If I have a PV diagram where the process travels diagonally along a straight
line from lower right to upper left (B to A), can a generic statement be
made where this shows NEGATIVE work BY the gas because the volume decreases.
...regardless of the change in pressure?

ASCII art below

| \
| \
| \
Po+ \B
Vo 2Vo

I cannot follow this "thread". The metaphor is inappropriate for such a tangled mess. I want to make some disjoint comments that may or may not answer some of the questions that have arisen during this discussion. I hope that thinking about these will help dispel misconceptions and misuse of conventional terminology.

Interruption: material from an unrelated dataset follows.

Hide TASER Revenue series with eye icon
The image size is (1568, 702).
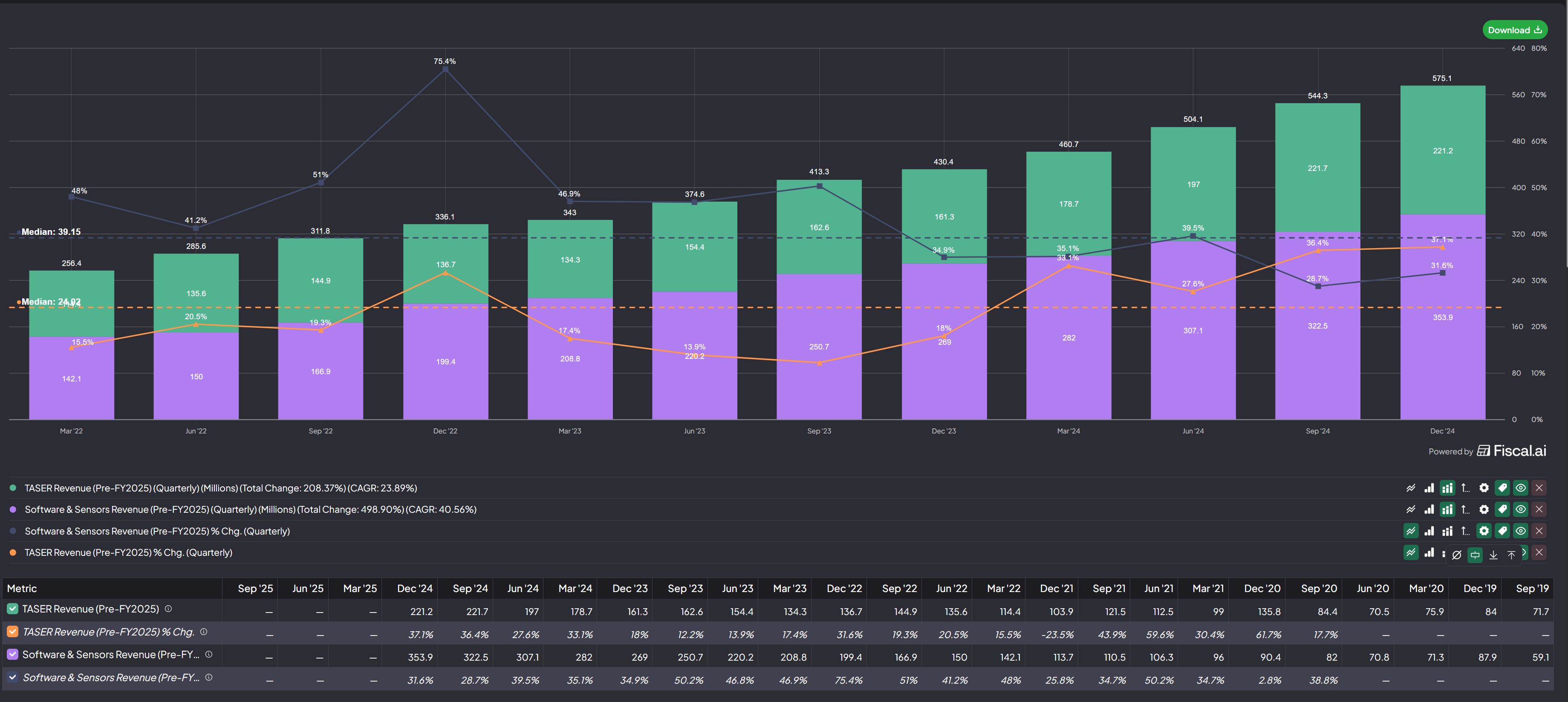1521,488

1. The work done by the gas is the integral of PdV over the process (B to A, or 2Vo to Vo). In this hypothetical process that would be carried out over that portion of the curve

[ V ]
P = Po [ 3 - - ]
[ Vo ]

The answer is That the work done by the gas is - 3/2 PoVo.

I am sure everyone will agree on that.

I want to point out that the ASCII art above is drawn misleadingly from a pedagogical point of view. It would not have been much more difficult to draw it without a suppressed zero on the pressure axis. Then the answer can be read off the graph as an area:

2Po+ |\A
| | \
| | \
| | \
Po+ | \B
| | |
| | |
| | |
Vo 2Vo

2. If one insists that gas pressure must always be positive, then the work done by a gas being compressed will always be negative. So far as I know, only liquids and solids can exhibit negative pressures. Of course we are talking about absolute pressures! Confusion could certainly arise if gauge pressures are substituted here (a possibility in an engineering environment). In the engineering case one gets work out of a system by compressing and condensing a gas, steam. Hence the system does positive work while compressing. (Google Newcomen engine.)

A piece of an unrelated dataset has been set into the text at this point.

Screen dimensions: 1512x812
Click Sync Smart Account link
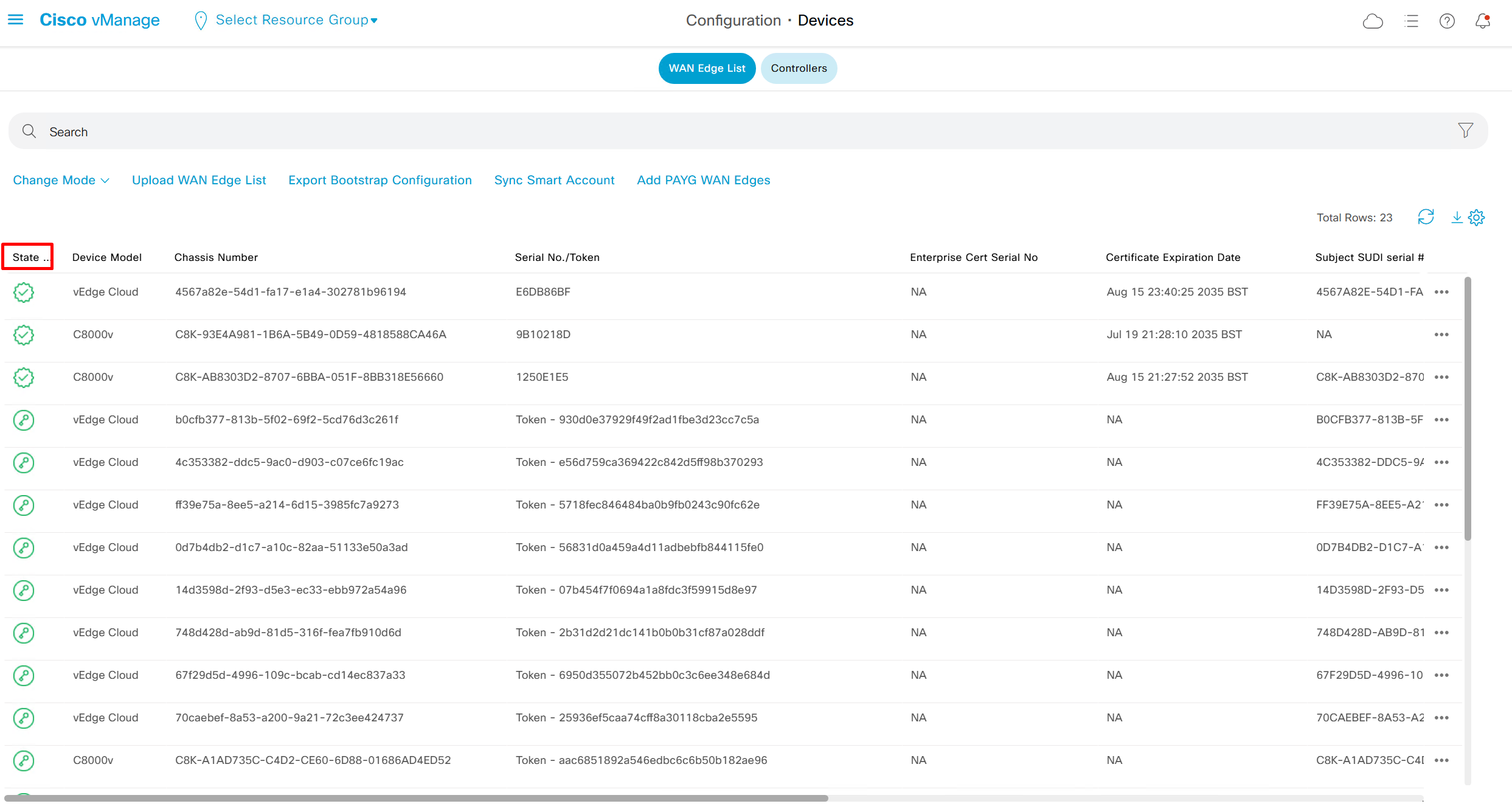pyautogui.click(x=554, y=180)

3.The convention that work done by a gas is defined as positive comes from engineering, where the desired work is that done by an engine. I am old enough to have learned that convention first. The convention that is now in popular use among physicists is the opposite; we define the work done on a system as positive, and the increment of mechanical work is - PdV.

4. Somehow the term "reversible" showed up in the discussion. It does not appear in the question, so I couldn't figure out what relevance it had. It is implicit in the question that in this process the state of the system is always sufficiently near *mechanical* equilibrium that its pressure is uniform throughout. Note that this does not imply the stronger constraint that it be near *thermodynamic* throughout the process, though that is the usual case. If the process is reversible, the system must be near thermodynamic equilibrium at all points in the process, but that is not a necessary condition in this case.

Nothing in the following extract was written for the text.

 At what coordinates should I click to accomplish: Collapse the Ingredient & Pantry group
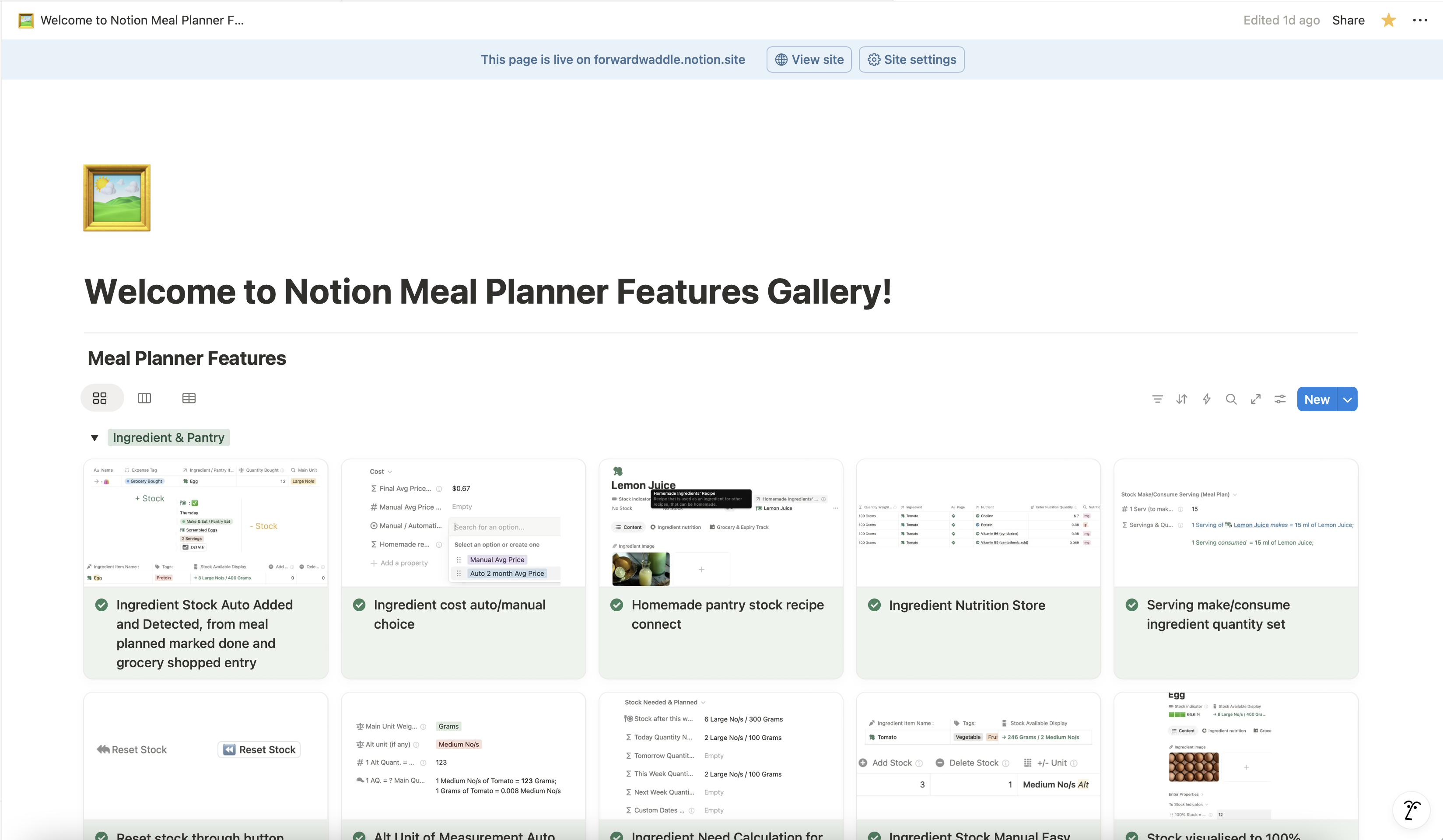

5. Somehow the term "adiabatic" also showed up. That was neither specified in the question nor is it necessary to assume. If the gas is ideal then it is most unlikely that the process is adiabatic, but there is no reason to expect that the gas will be ideal; few gases are. Similarly the idea that this process must "cross isotherms" is irrelevant.

OK, throw rocks at me if you will. I just did that to assure myself that I still knew my classical thermodynamics. If I've said anything that is incorrect I would appreciate correction.